=== What you should do ===
In the forum thread about different results between pytorch, caffe and keras, how does the loss behave in the pytorch version?

=== Excerpted passage ===
Really strange! Different results between pytorch, caffe and keras

Nick_Young · May 24, 2017, 11:02am

I build three versions of the same network achitecture( i am not sure now). And trained them on the same dataset( i swear) using the same solver Adam with default hyper parameters.

The caffe and keras version works really well, but the pytorch version just doesn’t work.

the loss will go down, but rises at the end of every epoch.

This is strange. What’s wrong with my code?

time_step = 150
batch_size = 256
input_dim = 6

lstm_size1 = 100
lstm_size2 = 512
fc1_size = 512

class Net(nn.Module):
    def __init__(self):
        super(Net, self).__init__()
        self.lstm1 = nn.LSTM(input_dim, lstm_size1, dropout=0.3)
        self.lstm2 = nn.LSTM(lstm_size1, lstm_size2, dropout=0.3)
        self.fc1 = nn.Linear(lstm_size2, fc1_size)
        self.fc2 = nn.Linear(fc1_size, 3755)

    def forward(self, x, num_strokes, batch_size):
		x = torch.nn.utils.rnn.pack_padded_sequence(x,num_strokes)
		hidden_cell_1 = (Variable(torch.zeros(1, batch_size, lstm_size1).cuda()),
						Variable(torch.zeros(1, batch_size, lstm_size1).cuda()))
		
		allout_1, _ = self.lstm1(x, hidden_cell_1)
		
		hidden_cell_2 = (Variable(torch.zeros(1, batch_size, lstm_size2).cuda()),
						Variable(torch.zeros(1, batch_size, lstm_size2).cuda()))
		
		_, last_hidden_cell_out = self.lstm2(allout_1, hidden_cell_2)
		
		last_hidden_cell_out = Variable(last_hidden_cell_out[0].data)

=== Data section ===
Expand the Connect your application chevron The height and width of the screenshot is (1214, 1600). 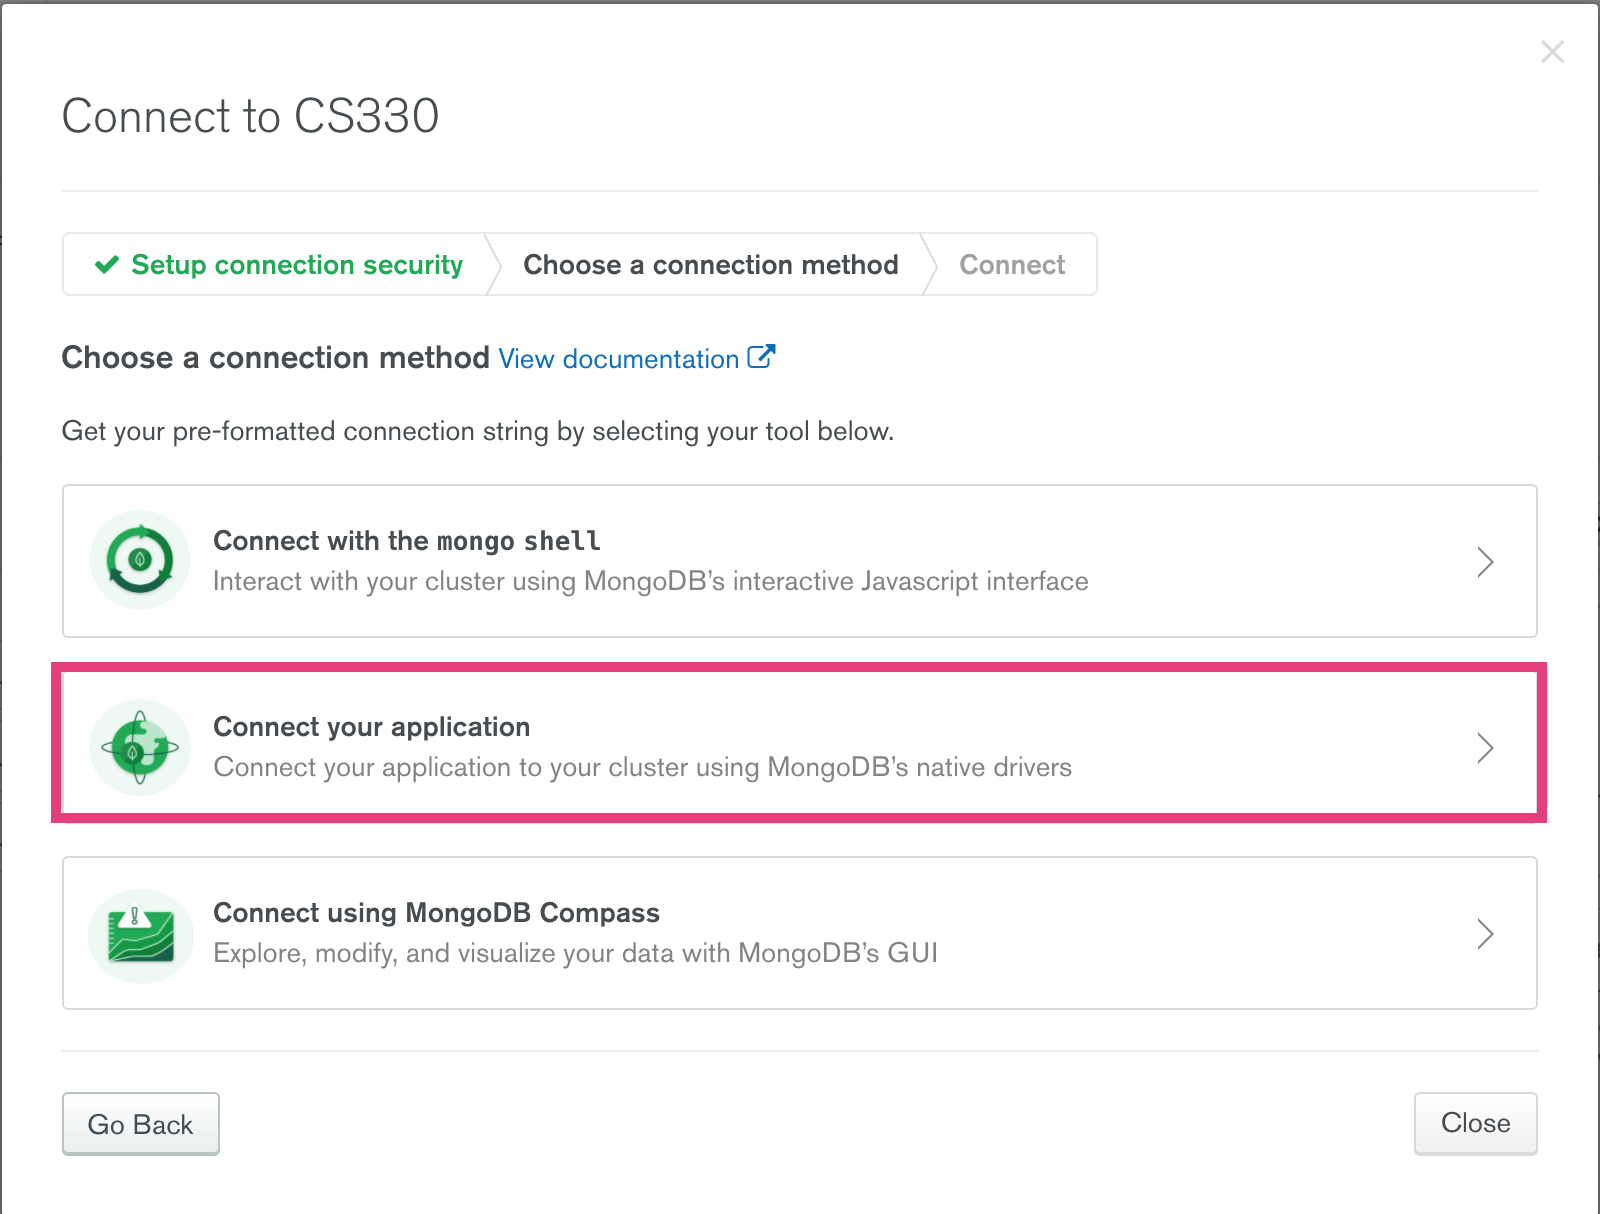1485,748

* * *

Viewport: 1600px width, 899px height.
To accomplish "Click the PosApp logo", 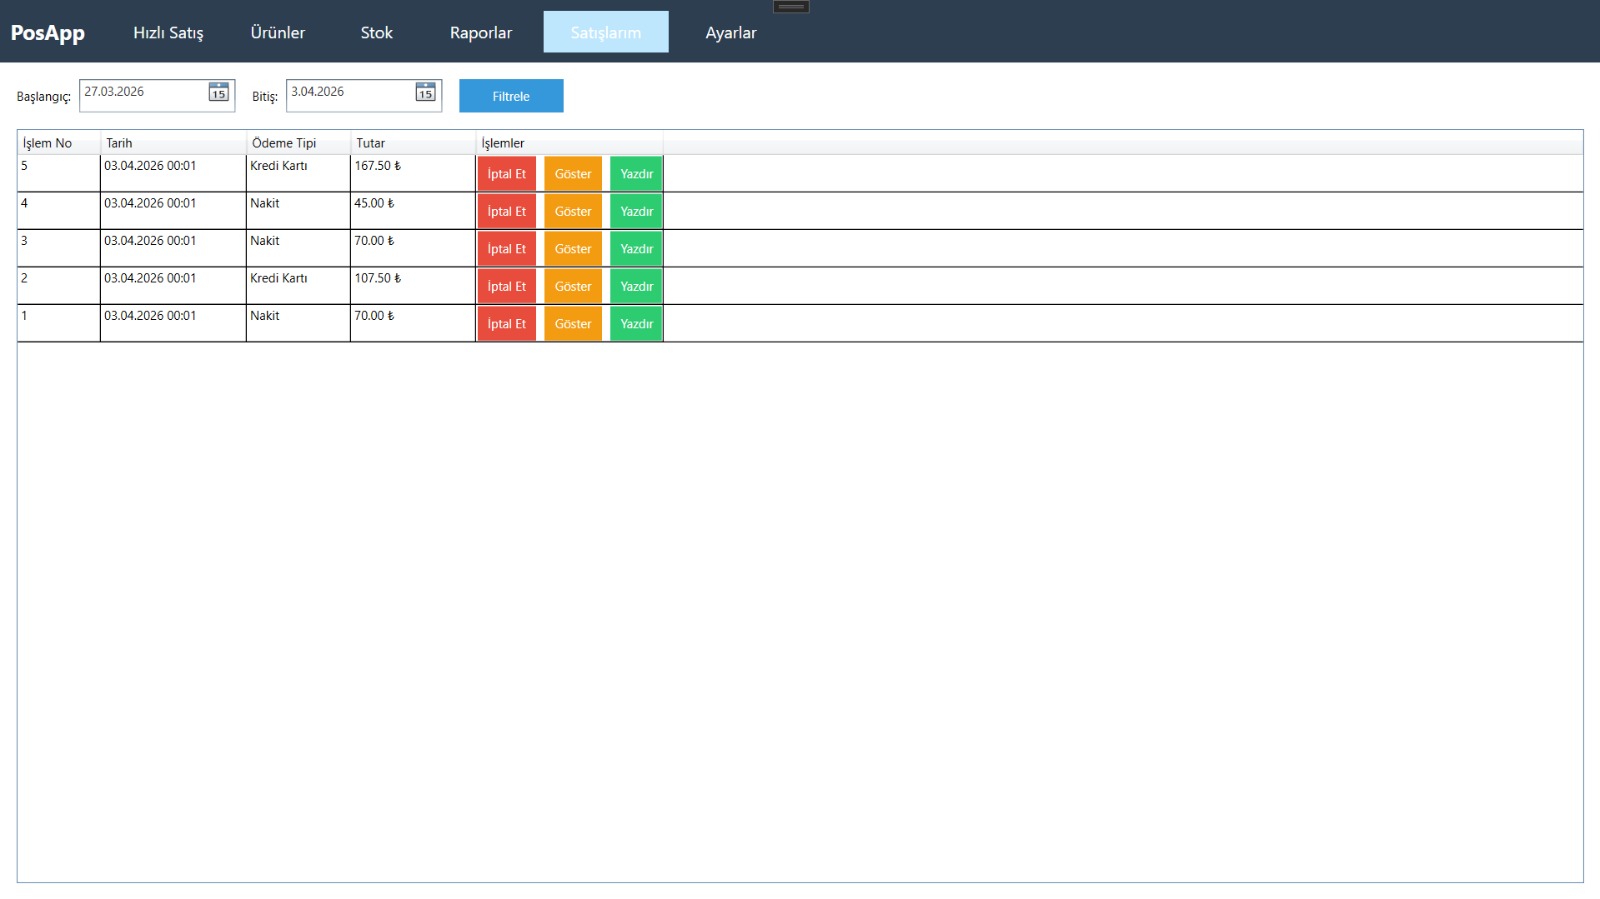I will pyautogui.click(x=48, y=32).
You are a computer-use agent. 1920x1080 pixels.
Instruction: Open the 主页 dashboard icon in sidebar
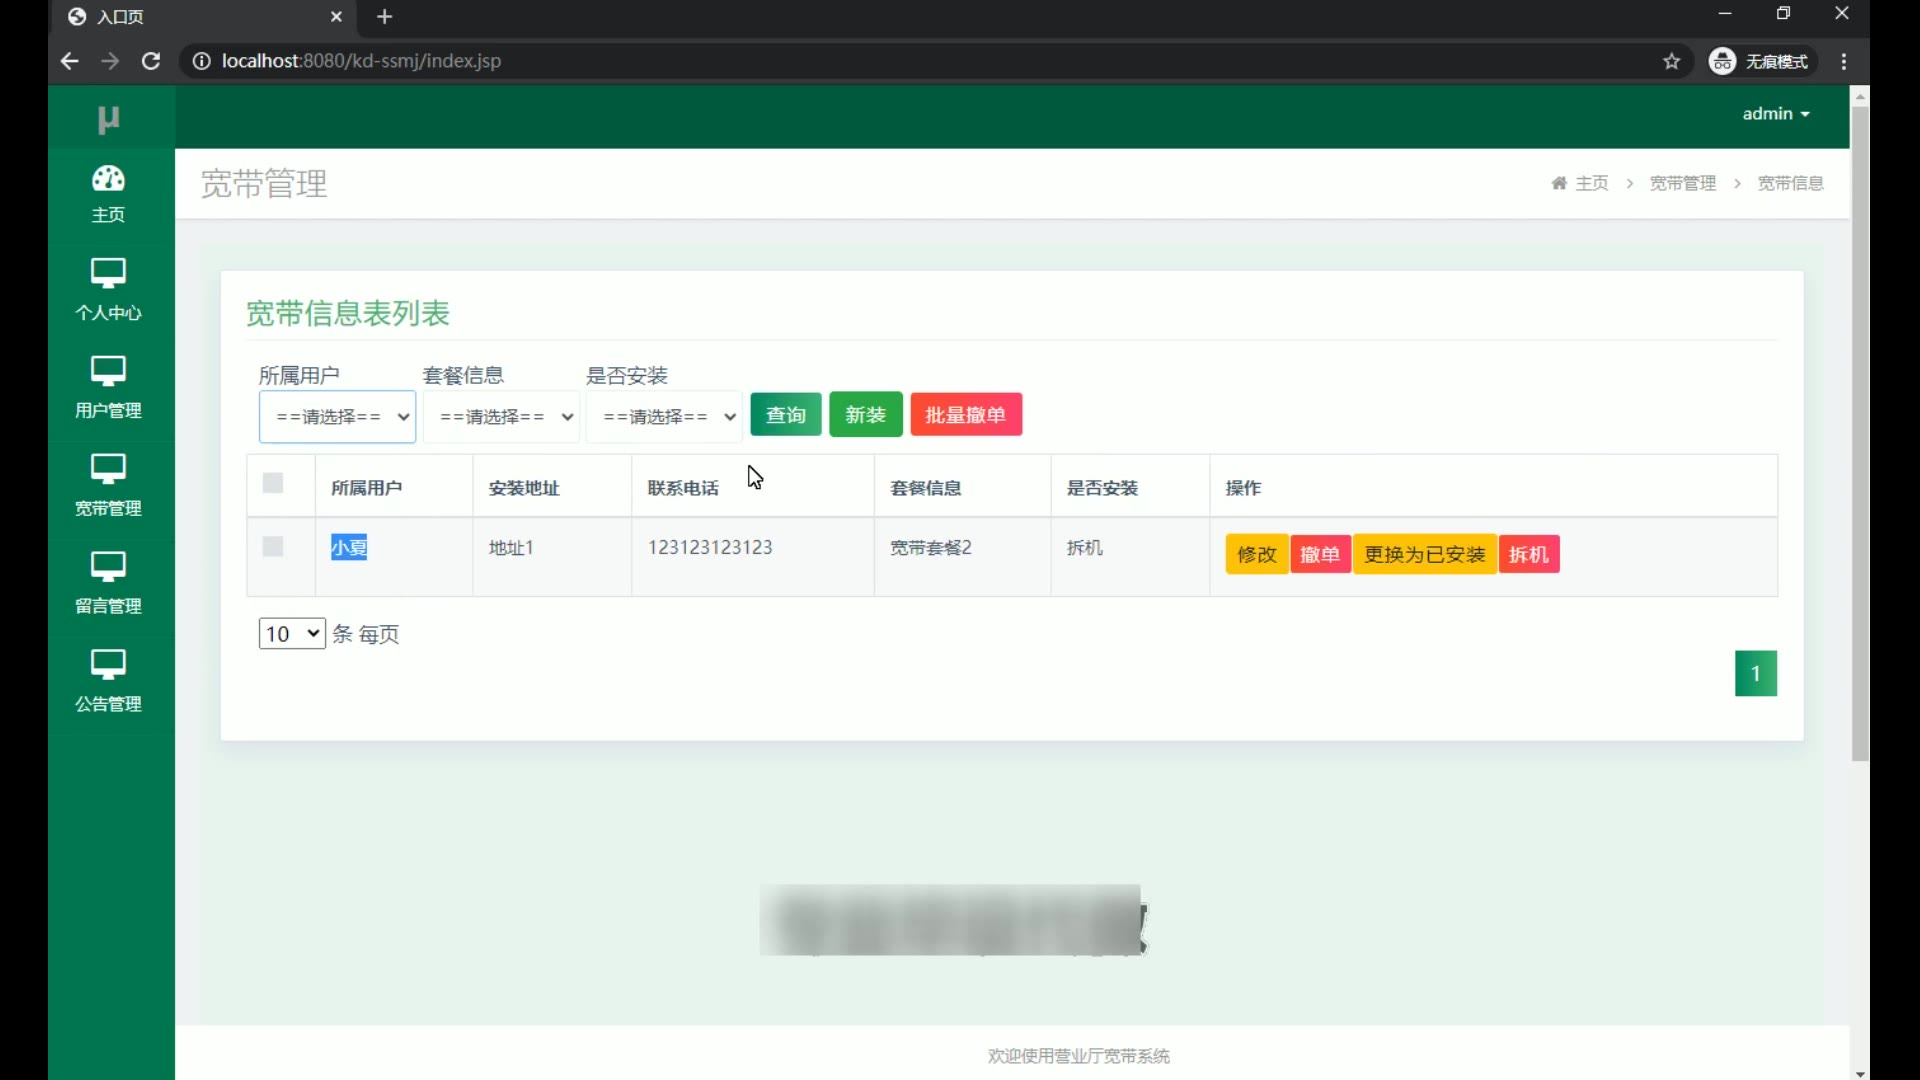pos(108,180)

...

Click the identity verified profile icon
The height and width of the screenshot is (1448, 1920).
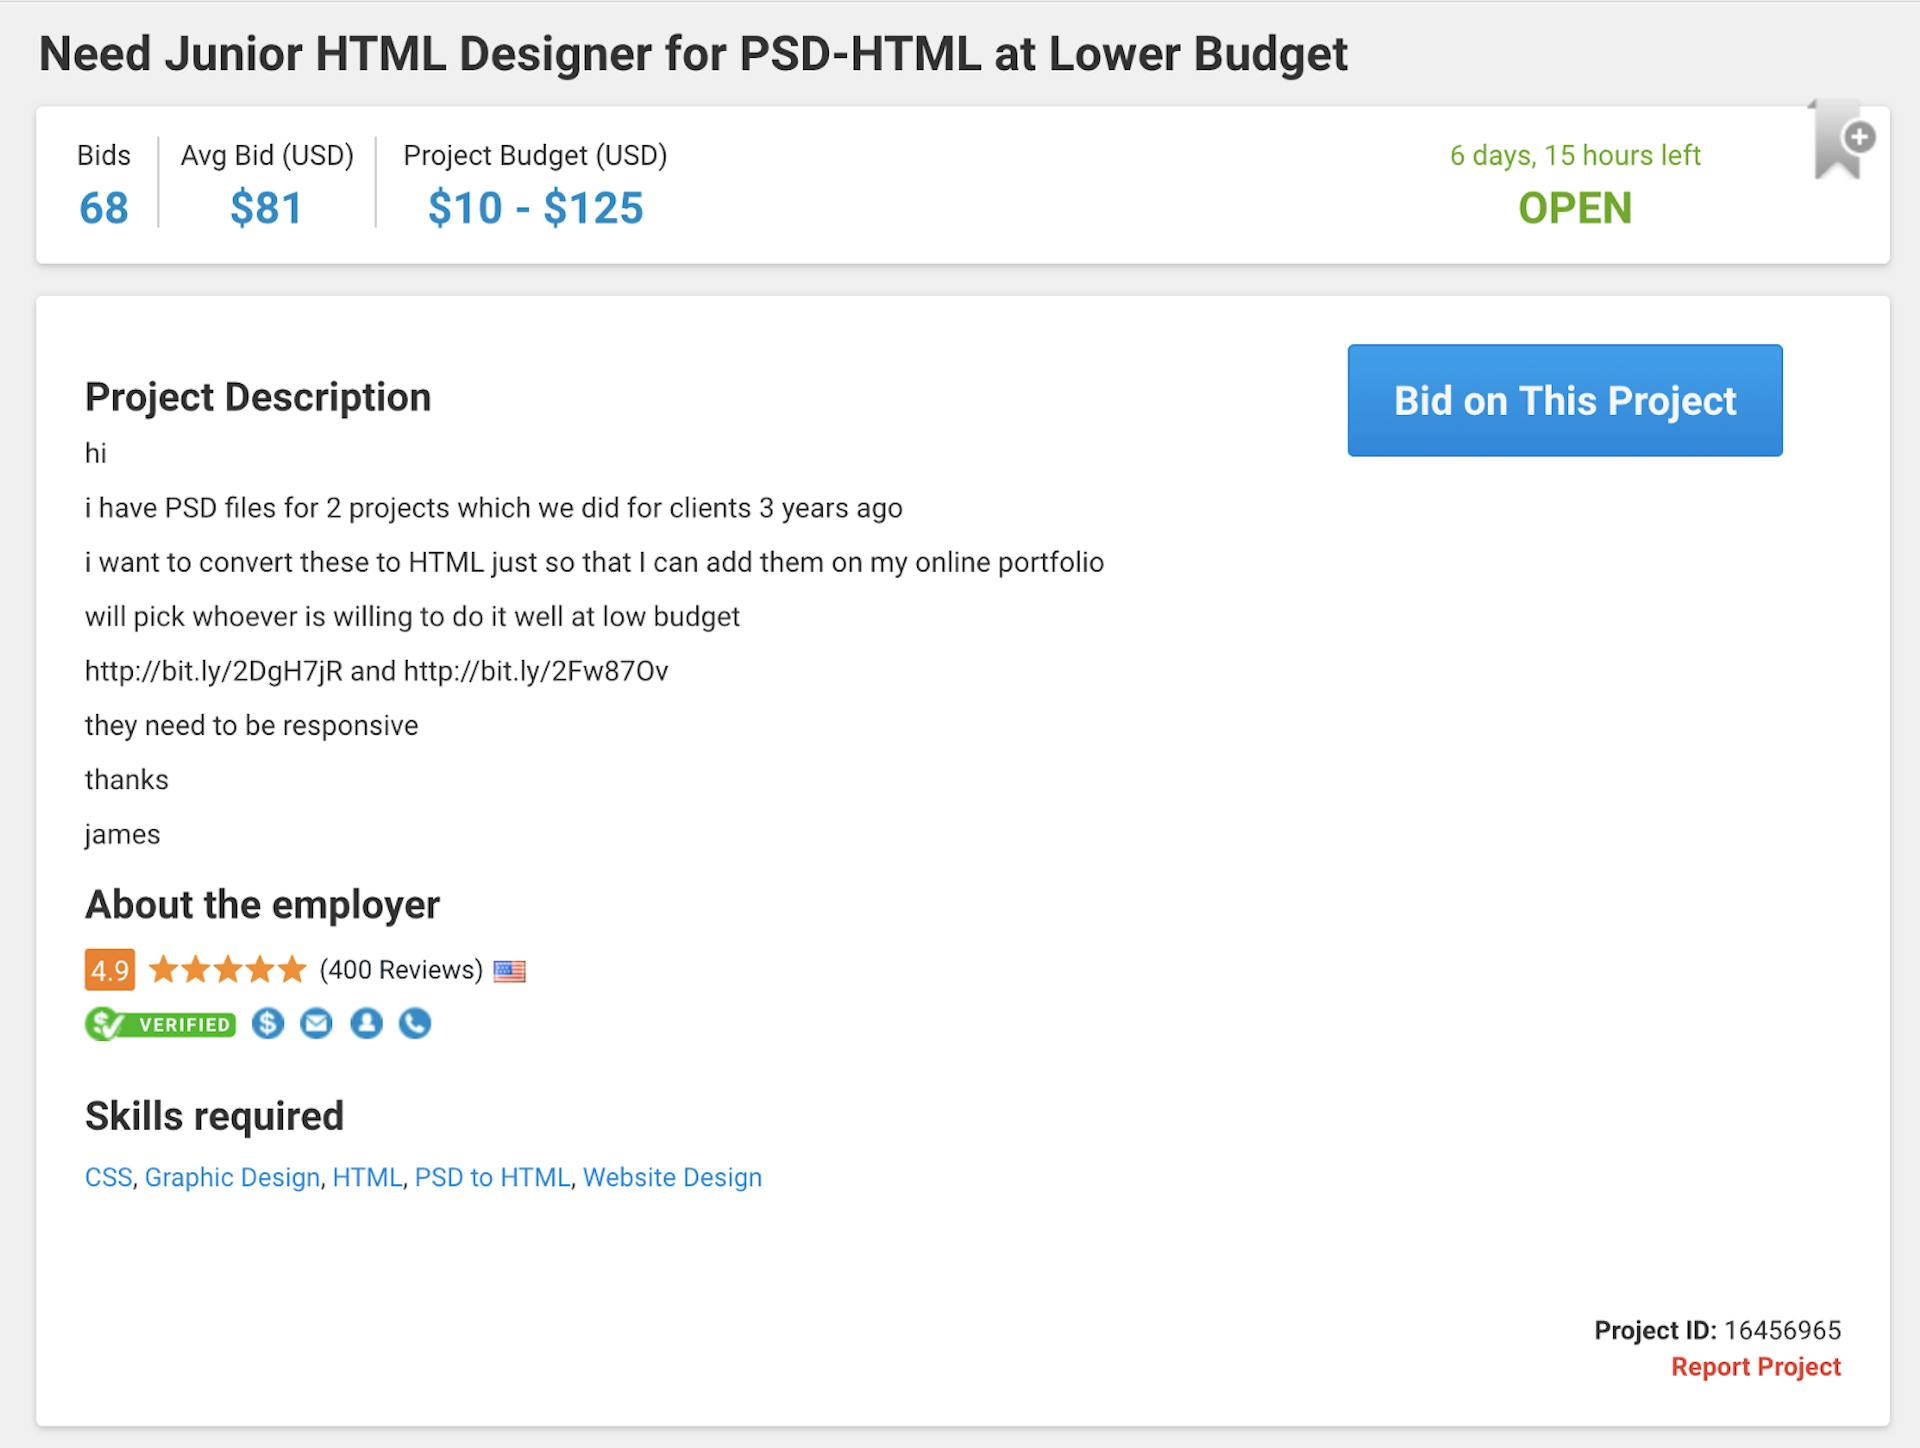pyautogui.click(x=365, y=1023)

=== Result of the task ===
The loss goes down but rises at the end of every epoch.